Beginning with the line that holds "Screen dimensions: 449x339", copy each line to the end of the records exactly, except the pictures.
==== MATERIAL SUPPLIED
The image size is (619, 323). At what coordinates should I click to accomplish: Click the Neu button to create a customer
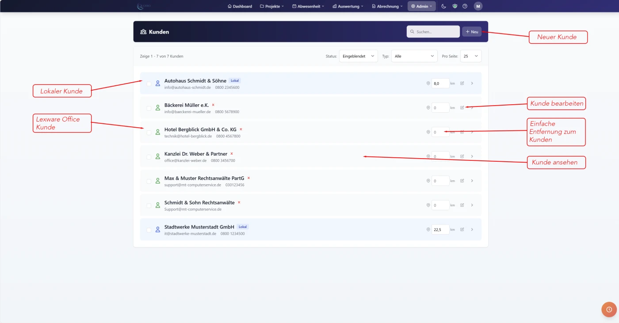472,31
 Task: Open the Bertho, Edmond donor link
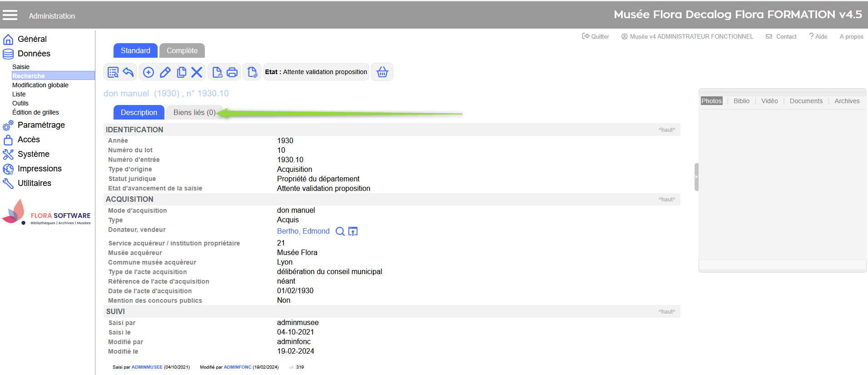303,231
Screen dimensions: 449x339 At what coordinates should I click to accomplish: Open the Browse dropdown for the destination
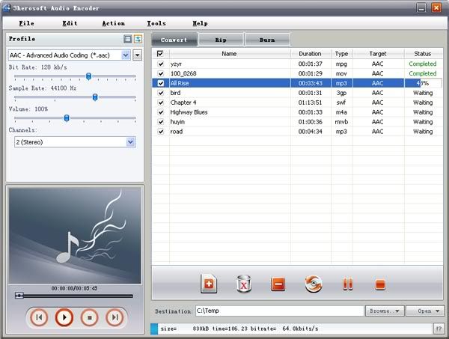(x=385, y=311)
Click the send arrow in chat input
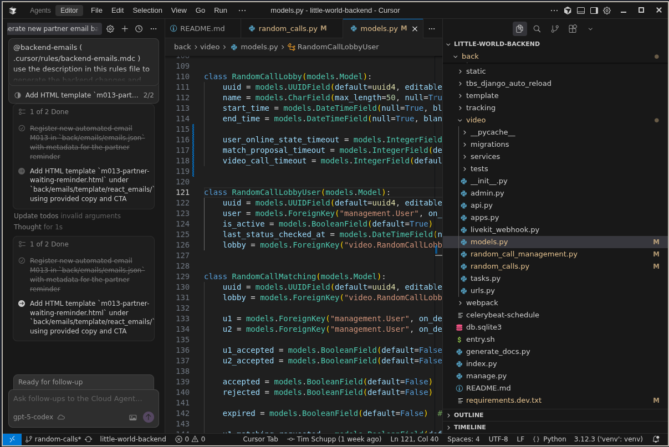 (x=148, y=417)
========
:: FINAL ANSWER ::
Screen dimensions: 449x339 At what coordinates should I click to accomplish: Open the Browse dropdown for the destination
(x=385, y=311)
Click the send arrow in chat input
 (x=148, y=417)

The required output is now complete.